- _QUOTED TEXT_
·····

Some variables with continuous measurement of my original (observed) data have missing observation but no zero values. But the Stata with multiple imputation method imputed some zero values for the missing cases. The zero values is awkward in real life cases. For example, in my case, all respondents get or make some amount of income for living. I applied both predicted moment matching and regression methods and imputed a large number of data sets to get the values for missing data problem but the zero values could not be avoided. The result of regression method was slightly better than that of PMM method. The summary result of PMM method is given below where you see 202 0 cases in a imputation set (20th set). The zero cases affects mean of the estimation. I had asked this question last times too. Can you please advise the solution.

.................................................. .................................................. .................................................. ..........................................
mi impute chained ( pmm, knn(200)) myinc0 myinc2 myinl0 educ0 educ1 educ2 =i.female , add(20) rseed(213) replace
(output truncated)
..............
Performing chained iterations ...

Multivariate imputation Imputations = 40
Chained equations added = 20
Imputed: m=1 through m=40 updated = 20
Initialization: monotone Iterations = 400 burn-in = 10

myinc0: predictive mean matching
(output truncated)
------------------------------------------------------------------
| Observations per m
|----------------------------------------------
Variable | Complete Incomplete Imputed | Total
-------------------+-----------------------------------+----------
myinc0 | 3962 2363 2363 | 6325
myinc2 | 5028 1297 1297 | 6325
myinl0 | 4554 1771 1771 | 6325
educ0 | 3770 2555 2555 | 6325
educ1 | 4169 2156 2156 | 6325
educ2 | 2035 4290 4290 | 6325
------------------------------------------------------------------

. tabulate _20_myinc0

_20_myinc0 | Freq. Percent Cum.

·····

- _AVAILABLE DATA_

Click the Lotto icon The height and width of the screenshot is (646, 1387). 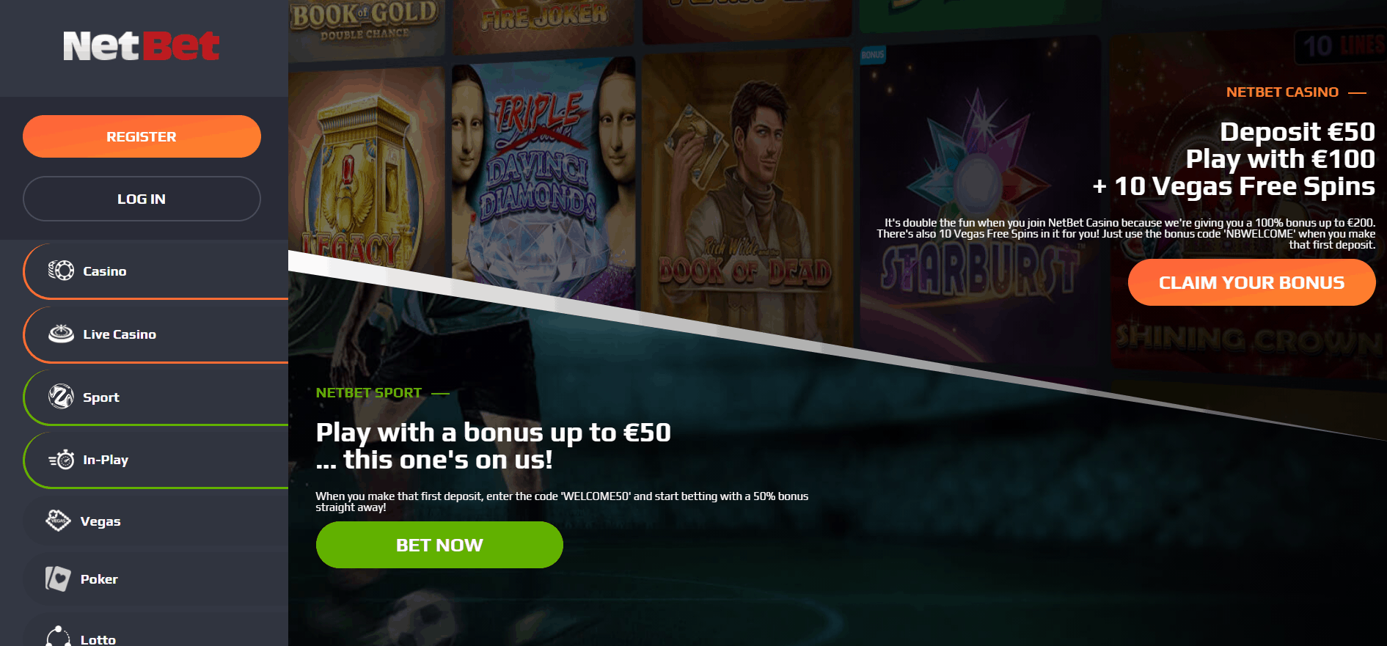tap(58, 636)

·····

- _WHAT YOU WILL DO_
Continue the forum post about zero values produced by Stata's multiple imputation from the point at which it stops. The data above were drawn from a separate source and bear no relation to the forum post.

- _ANSWER FOR THIS EXERCISE_
------------+-----------------------------------
0 | 202 3.19 3.19
.066 | 2 0.03 3.23
.121 | 1 0.02 3.24
.16 | 1 0.02 3.26
.198 | 4 0.06 3.32
.22 | 1 0.02 3.34
.253 | 3 0.05 3.38
.308 | 8 0.13 3.51
(output truncated)
Tags: None
Clyde Schechter

Join Date: Apr 2014

Posts: 30100
#2

30 May 2018, 16:27

It is not necessary that the imputed data sets used for multiple imputation estimation contain realistic values for the missing data. The mathematical theory that underlies multiple imputation neither contains nor implies any such condition. The purpose of multiple imputation estimation is to reduce the bias associated with missing data. There are some conditions that apply to the imputation method to make that work. But those conditions can be met with imputation models that produce data that are unrealistic, or even impossible in the real world. As long as the imputation procedure itself is admissible, the bias reduction will happen, and that is all you can ask of multiple imputation.

tl;dr This is a non-problem. Don't waste time thinking about it.
1 like
Comment
Bhuban Dha

Join Date: Apr 2018

Posts: 5
#3

30 May 2018, 18:54

Thanks Prof. Clyde for your excellent constructive suggestion. Does it make bias or unprofessional if I replace the zero cases with average value?
Comment
Clyde Schechter

Join Date: Apr 2014

Posts: 30100
#4

30 May 2018, 22:03

Single imputation is definitely prone to introducing bias. It's definitely inferior to the multiple imputation you've done.

As I said, the zero values are not a problem. Just use them, and don't give it a second thought.
1 like
Comment
Bhuban Dha

Join Date: Apr 2018

Posts: 5
#5

31 May 2018, 21:51

Prof. Clyde Schechter, Many thanks for your valuable suggestions.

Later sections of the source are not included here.